Jay Roach explains Beatles' presence in Schmucks

I had a chance to see an advanced screening of Dinner for Schmucks, which I highly recommend to comedy fans.

Anyway, Dinner for Schmucks director Jay Roach explains how he was able to get a Beatles song in the soundtrack.
For Roach, having "Fool on the Hill" was invaluable because, as he told me, he'd been wrestling with how to give audiences an early glimpse of Carell, even though his character--a lonely loser--isn't actually on screen for the first 15-or-so minutes of the film. As the song plays, we see someone constructing intricate dioramas populated with dead mice, which as we later learn, depict images from Carell's character's long-gone marriage. "I'd been floundering a little with how the movie should start and when our music editor put the song on, it just worked," said Roach.

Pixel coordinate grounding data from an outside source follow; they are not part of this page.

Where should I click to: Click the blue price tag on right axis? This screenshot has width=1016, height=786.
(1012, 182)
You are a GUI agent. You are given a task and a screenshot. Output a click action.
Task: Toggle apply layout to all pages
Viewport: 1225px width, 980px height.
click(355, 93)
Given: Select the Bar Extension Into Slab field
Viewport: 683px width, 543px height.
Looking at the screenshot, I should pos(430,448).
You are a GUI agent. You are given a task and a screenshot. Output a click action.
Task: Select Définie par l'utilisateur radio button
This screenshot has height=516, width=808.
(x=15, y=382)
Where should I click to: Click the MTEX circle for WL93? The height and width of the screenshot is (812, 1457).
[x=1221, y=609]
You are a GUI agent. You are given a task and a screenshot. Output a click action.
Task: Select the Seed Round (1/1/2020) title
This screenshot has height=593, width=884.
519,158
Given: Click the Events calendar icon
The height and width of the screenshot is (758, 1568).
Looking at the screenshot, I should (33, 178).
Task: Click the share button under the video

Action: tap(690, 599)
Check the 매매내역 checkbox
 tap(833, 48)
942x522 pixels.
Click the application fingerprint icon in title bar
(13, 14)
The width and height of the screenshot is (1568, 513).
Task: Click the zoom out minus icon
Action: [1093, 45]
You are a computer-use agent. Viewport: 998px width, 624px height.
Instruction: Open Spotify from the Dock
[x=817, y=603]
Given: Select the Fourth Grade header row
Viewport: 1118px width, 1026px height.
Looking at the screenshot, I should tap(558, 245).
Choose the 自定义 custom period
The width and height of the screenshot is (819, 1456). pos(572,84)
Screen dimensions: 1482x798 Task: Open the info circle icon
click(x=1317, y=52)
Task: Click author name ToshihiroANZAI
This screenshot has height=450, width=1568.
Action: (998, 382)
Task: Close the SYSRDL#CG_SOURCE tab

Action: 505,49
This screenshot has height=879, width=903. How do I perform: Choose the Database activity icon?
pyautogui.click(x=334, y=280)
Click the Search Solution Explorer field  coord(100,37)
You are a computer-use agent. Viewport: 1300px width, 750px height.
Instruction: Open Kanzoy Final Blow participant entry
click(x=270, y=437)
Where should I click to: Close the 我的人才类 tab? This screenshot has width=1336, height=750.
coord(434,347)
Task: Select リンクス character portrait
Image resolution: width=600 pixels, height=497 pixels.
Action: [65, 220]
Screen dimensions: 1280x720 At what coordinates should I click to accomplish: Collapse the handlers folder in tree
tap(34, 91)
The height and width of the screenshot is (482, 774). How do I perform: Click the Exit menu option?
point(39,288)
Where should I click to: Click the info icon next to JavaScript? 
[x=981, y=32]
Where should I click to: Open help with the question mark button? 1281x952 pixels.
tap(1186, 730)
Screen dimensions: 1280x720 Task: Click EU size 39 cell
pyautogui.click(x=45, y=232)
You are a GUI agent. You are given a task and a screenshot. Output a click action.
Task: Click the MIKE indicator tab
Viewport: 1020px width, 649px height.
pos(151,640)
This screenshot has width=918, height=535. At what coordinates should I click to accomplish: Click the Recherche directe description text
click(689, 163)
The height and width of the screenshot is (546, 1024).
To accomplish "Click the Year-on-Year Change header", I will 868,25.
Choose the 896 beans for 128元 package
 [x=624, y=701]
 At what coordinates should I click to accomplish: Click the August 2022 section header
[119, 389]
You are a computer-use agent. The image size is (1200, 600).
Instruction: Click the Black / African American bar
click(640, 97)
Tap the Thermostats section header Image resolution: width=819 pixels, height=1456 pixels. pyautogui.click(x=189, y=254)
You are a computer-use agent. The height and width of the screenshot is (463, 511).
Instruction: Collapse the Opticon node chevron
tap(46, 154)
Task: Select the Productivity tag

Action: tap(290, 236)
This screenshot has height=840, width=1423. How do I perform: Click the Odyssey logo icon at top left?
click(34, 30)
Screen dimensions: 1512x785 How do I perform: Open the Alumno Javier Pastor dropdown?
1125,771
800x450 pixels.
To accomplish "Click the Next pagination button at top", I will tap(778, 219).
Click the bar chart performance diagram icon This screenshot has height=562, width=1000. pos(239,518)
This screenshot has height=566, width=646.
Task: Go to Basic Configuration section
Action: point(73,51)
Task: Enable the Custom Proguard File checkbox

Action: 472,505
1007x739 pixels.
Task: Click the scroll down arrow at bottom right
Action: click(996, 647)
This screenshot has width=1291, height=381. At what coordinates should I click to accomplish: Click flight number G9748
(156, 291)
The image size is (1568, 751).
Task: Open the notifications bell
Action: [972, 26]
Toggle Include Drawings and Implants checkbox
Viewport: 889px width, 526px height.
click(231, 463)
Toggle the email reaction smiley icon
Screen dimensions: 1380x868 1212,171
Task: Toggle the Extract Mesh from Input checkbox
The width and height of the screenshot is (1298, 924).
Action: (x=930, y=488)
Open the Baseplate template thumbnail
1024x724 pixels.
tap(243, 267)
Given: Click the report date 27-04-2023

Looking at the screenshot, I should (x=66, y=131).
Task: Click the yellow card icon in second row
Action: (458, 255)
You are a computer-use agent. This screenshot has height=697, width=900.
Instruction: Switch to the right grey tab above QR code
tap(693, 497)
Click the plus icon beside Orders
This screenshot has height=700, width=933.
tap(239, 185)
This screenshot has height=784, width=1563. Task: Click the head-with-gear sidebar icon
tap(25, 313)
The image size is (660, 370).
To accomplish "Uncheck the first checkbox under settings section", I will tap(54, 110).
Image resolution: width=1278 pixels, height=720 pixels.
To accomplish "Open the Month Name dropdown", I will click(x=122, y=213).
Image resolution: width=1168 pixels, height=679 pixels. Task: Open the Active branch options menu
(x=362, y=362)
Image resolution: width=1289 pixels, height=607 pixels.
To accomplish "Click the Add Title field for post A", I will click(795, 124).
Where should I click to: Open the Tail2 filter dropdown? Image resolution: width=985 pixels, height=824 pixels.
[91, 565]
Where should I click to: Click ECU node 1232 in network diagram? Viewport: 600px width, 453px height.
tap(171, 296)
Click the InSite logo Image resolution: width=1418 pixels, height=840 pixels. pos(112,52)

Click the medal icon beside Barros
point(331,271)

So Roach did what filmmakers do best. He wrote a long letter to Paul McCartney, making it clear that there was no possible substitute for having "Fool on the Hill." "It helped I think that we'd done an homage to 'A Hard Day's Night' in the first 'Austin Powers' film, which I'd heard had been well received," Roach explained. It also probably helped that Roach's wife, Susanna Hoffs of the Bangles, had met McCartney a couple of times and was a serious Beatles fan, having covered "Got to Get You Into My Life" with Matthew Sweet a few years ago.

"Still, I think the letter helped," Roach said. "I wrote it as if I were the Minister of Storytelling, telling Paul all about the character that Carell plays, with all its irony and sweetness and sadness, and how the song really captured the mood of what was going on. And I admitted that I couldn't think of any other way to start the film."

Roach sent McCartney footage of the opening sequence, with the song playing over it, and--voila--permission was granted. The song didn't come cheap. Paramount/DreamWorks reportedly paid $1.5 million for its usage. But the song sets a perfect tone for the film, neatly capturing the melancholy spirit that is at the heart of Carell's performance, so I'd say it was worth all 150 million pennies.

UPDATE: Paramount is saying it paid less than a million for the Beatles song, though it wouldn't provide a precise figure. In dollars or pennies.
I'm with Roach...there was no other song that could have covered how that film started. It actually works better this way.